Highlights

Nobel Prize in Physics awarded for quantum entanglement

CQT congratulates Alain Aspect, John F. Clauser and Anton Zeilinger on sharing the 2022 prize
06 October 2022

Line-drawing illustration of the Nobel Prize in Physics 2022 laureates, from left to right, Alain Aspect, John F. Clauser and Anton Zeilinger. The illustration shows their head and shoulders using black outlines and yellow shading. Image © Nobel Prize Outreach. Illustration: Niklas Elmehed.

 

CQT congratulates the quantum scientists Alain Aspect, John F. Clauser and Anton Zeilinger on winning the Nobel Prize in Physics 2022.

They are cited “for experiments with entangled photons, establishing the violation of Bell inequalities and pioneering quantum information science”. The award was announced on 4 October.

“When they worked on it, the violation of Bell inequalities was considered only a fundamental topic – and a ‘too fundamental’ one by many. It required vision and courage to work on such themes,” says CQT Deputy Director Valerio Scarani, who joined the field around the year 2000.
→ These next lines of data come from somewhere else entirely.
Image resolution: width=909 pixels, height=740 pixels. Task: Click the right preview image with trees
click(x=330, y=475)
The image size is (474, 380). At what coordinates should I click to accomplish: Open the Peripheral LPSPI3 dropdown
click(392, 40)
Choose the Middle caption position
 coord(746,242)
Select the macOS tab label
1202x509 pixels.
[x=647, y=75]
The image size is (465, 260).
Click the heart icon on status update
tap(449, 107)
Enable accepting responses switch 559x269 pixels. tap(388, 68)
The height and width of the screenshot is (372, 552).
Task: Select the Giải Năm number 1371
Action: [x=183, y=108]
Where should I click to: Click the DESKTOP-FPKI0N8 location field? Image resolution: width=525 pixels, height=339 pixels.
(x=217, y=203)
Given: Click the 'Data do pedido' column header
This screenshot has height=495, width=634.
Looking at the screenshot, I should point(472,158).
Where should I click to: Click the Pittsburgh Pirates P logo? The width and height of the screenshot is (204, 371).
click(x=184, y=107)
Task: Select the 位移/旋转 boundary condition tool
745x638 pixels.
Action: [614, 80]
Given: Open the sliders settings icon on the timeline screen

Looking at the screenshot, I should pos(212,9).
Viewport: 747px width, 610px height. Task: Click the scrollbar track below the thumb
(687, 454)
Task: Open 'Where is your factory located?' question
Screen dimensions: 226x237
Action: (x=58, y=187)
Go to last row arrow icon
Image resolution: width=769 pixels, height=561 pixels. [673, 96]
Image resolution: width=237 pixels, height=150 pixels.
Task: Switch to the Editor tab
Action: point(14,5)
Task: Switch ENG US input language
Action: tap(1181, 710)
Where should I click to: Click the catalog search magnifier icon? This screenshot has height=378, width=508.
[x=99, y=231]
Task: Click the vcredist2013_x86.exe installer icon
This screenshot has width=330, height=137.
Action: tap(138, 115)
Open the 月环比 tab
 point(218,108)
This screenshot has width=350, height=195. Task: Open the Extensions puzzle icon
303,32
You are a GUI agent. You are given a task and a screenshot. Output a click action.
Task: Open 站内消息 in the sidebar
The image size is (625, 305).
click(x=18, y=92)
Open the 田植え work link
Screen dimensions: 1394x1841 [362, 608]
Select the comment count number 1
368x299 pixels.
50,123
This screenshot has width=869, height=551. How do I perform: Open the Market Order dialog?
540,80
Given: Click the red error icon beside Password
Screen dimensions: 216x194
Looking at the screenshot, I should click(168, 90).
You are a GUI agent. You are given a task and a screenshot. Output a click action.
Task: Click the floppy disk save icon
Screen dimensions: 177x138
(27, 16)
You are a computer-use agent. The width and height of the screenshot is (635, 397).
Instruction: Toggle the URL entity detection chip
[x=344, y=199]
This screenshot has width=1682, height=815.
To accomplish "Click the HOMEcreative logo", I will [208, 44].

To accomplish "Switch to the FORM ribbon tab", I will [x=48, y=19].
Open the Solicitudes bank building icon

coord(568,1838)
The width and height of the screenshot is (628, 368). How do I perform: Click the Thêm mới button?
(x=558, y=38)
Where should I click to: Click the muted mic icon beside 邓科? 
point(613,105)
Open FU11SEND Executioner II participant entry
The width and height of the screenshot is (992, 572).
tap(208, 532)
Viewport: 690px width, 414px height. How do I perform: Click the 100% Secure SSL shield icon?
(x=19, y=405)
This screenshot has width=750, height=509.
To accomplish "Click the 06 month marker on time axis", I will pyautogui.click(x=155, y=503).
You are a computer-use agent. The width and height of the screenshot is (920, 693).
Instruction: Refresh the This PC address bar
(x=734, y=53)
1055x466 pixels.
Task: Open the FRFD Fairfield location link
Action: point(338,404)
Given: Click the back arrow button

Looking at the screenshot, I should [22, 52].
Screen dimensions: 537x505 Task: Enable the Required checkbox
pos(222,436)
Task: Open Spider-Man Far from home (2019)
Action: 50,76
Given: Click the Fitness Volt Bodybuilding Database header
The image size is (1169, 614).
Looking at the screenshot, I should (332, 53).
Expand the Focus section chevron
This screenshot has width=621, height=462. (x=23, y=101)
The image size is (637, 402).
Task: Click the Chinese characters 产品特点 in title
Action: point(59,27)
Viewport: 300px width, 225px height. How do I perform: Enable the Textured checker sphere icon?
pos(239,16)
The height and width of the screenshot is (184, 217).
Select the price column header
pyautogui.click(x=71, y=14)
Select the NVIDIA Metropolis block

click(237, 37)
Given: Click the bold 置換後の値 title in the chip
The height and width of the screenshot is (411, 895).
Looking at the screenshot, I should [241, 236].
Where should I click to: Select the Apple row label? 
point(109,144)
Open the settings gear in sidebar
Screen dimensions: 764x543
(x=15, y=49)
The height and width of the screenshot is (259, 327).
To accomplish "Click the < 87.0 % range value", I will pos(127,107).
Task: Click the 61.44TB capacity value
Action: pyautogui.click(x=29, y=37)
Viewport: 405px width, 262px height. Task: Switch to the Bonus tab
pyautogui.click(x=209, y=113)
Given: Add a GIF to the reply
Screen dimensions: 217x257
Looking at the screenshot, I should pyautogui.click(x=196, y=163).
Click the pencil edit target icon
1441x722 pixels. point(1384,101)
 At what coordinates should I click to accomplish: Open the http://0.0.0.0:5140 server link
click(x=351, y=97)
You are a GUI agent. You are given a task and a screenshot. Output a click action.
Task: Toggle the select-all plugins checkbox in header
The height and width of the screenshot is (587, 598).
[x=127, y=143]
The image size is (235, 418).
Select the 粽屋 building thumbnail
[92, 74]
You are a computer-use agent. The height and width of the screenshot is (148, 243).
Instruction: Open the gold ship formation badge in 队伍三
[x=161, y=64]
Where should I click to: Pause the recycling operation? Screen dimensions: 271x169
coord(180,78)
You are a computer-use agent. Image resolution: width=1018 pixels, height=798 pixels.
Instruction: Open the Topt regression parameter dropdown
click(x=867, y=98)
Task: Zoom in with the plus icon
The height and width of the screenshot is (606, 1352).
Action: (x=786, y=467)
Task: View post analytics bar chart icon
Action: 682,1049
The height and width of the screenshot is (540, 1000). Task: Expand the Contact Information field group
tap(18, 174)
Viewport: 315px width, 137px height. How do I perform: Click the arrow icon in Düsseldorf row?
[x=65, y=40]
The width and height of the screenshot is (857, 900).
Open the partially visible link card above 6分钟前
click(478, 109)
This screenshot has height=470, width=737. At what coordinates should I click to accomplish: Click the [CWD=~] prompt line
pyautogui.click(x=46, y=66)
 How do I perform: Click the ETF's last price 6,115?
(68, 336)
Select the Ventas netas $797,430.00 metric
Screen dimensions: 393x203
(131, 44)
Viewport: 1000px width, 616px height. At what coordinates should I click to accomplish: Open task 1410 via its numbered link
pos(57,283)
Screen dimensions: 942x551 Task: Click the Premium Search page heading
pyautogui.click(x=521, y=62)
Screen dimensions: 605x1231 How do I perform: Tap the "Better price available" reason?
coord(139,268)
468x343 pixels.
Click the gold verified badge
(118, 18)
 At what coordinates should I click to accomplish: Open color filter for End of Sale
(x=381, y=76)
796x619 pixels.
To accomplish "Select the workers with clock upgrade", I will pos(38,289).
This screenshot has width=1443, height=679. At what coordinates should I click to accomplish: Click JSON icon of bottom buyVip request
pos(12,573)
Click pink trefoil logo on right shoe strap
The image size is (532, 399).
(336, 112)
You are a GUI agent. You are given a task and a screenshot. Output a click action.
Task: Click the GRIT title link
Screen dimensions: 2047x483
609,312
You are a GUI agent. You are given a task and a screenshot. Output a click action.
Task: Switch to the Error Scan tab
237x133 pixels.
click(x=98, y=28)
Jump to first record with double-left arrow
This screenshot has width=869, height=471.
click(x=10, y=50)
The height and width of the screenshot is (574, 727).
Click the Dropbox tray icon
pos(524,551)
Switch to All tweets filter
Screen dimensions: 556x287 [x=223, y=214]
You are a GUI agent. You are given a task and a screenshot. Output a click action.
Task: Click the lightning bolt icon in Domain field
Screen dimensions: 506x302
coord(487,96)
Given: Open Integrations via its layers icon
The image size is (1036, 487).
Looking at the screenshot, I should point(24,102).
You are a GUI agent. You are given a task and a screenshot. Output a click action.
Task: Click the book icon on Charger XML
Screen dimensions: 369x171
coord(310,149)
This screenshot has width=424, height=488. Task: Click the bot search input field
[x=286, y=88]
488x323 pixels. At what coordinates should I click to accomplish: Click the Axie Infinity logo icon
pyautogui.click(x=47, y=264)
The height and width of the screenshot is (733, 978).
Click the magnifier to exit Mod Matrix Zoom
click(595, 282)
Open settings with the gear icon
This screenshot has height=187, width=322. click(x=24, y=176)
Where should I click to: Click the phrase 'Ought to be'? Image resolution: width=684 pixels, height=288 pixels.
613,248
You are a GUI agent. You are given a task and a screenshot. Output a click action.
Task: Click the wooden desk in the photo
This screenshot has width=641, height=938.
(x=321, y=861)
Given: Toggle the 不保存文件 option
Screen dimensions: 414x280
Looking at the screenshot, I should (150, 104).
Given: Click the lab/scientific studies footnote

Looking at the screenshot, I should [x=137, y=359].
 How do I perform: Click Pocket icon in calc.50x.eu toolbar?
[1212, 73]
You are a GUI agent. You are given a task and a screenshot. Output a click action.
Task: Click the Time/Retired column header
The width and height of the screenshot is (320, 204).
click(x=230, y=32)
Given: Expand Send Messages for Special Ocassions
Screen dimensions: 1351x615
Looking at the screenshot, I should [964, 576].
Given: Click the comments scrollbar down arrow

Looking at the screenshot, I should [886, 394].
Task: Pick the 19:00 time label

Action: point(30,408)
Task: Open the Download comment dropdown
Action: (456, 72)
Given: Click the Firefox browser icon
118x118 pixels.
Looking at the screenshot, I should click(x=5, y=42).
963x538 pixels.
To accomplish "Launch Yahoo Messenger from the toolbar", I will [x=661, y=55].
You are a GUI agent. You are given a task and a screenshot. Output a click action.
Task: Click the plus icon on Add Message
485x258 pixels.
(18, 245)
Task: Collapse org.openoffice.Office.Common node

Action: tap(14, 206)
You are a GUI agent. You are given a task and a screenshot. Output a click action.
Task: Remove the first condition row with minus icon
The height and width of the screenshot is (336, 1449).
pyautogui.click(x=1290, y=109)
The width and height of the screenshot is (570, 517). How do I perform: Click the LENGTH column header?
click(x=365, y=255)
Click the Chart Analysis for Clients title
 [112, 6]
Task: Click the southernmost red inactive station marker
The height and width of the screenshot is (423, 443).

Nowadays, these types of quantum effects are at the heart of emerging technologies for information processing and communication. The Chair of the Nobel Committee for Physics, Anders Irbäck, said, “It has become increasingly clear that a new kind of quantum technology is emerging. We can see that the laureates’ work with entangled states is of great importance, even beyond the fundamental questions about the interpretation of quantum mechanics.”

The violation of a Bell inequality in the outcomes of an experiment, for example from measurements of the properties of pairs of entangled photons, verifies that some features of the measured system go beyond the realm of classical physics. More exactly, it reveals correlations that cannot be explained assuming that each photon’s measurement is determined only by local variables.

Bell inequalities are named for the scientist John Bell, who developed the ideas in the 1960s. He died in 1990. John Clauser pursued the first experimental tests of Bell’s ideas in the 1970s in the United States; Alain Aspect closed loopholes in the tests in experiments in France a few years later. In Austria, Anton Zeilinger then started to use entangled quantum states as a resource for tasks such as quantum teleportation, in a long series of experiments.

The violation of Bell inequalities has direct impact on “device-independent cryptography”, as intuited by CQT’s former director Artur Ekert in 1991 and made explicit by other authors, including Valerio and CQT SAB member Antonio Acin, around 2007. The security of a device independent scheme can be certified from simple measurements, without needing any scrutiny of how the scheme was implemented.

The first experimental demonstrations of this level of cryptography were reported only this year, with Valerio and CQT Principal Investigator Charles Lim co-authoring one of the results. Both their paper and Artur’s initial proposal are cited in the scientific background to the prize provided by the Nobel Foundation.

The theory of Bell nonlocality was also present at the start of quantum in Singapore in the early 2000s, in work by CQT PIs Dagomir Kaszlikowski and Leong Chuan Kwek and now-Emeritus Professor Oh Choo Hiap. Over the years, CQT researchers have also performed several “Bell-type” experiments, with the notable demonstration of device-independent randomness generation in 2018 by Christian Kurtsiefer’s group.

"Among all the manifestations of quantum entanglement, the one that has been chosen is the one with deeper philosophical implications. After the Prize for black holes last year, it's another demonstration that scientific and technological development is often triggered by curiosity and wonder," says Valerio.

The news follows the announcement in September of another major prize for pioneers in quantum information. The 2023 Breakthrough Prize in Fundamental Physics was awarded to Charles H. Bennett, Gilles Brassard, David Deutsch and Peter W. Shor “For foundational work in the field of quantum information”.

The Breakthrough Prizes are styled as the “Oscars of Science” and are sponsored by foundations established by entrepreneurs. The prize in fundamental physics was first awarded in 2012. With the 2023 prize, Charles Bennett and Gilles Brassard are recognised for initiating quantum cryptography and discovering quantum teleportation, David Deutsch for laying the foundations of quantum computing, and Peter Shor for inventing the first quantum computer algorithm that was clearly useful.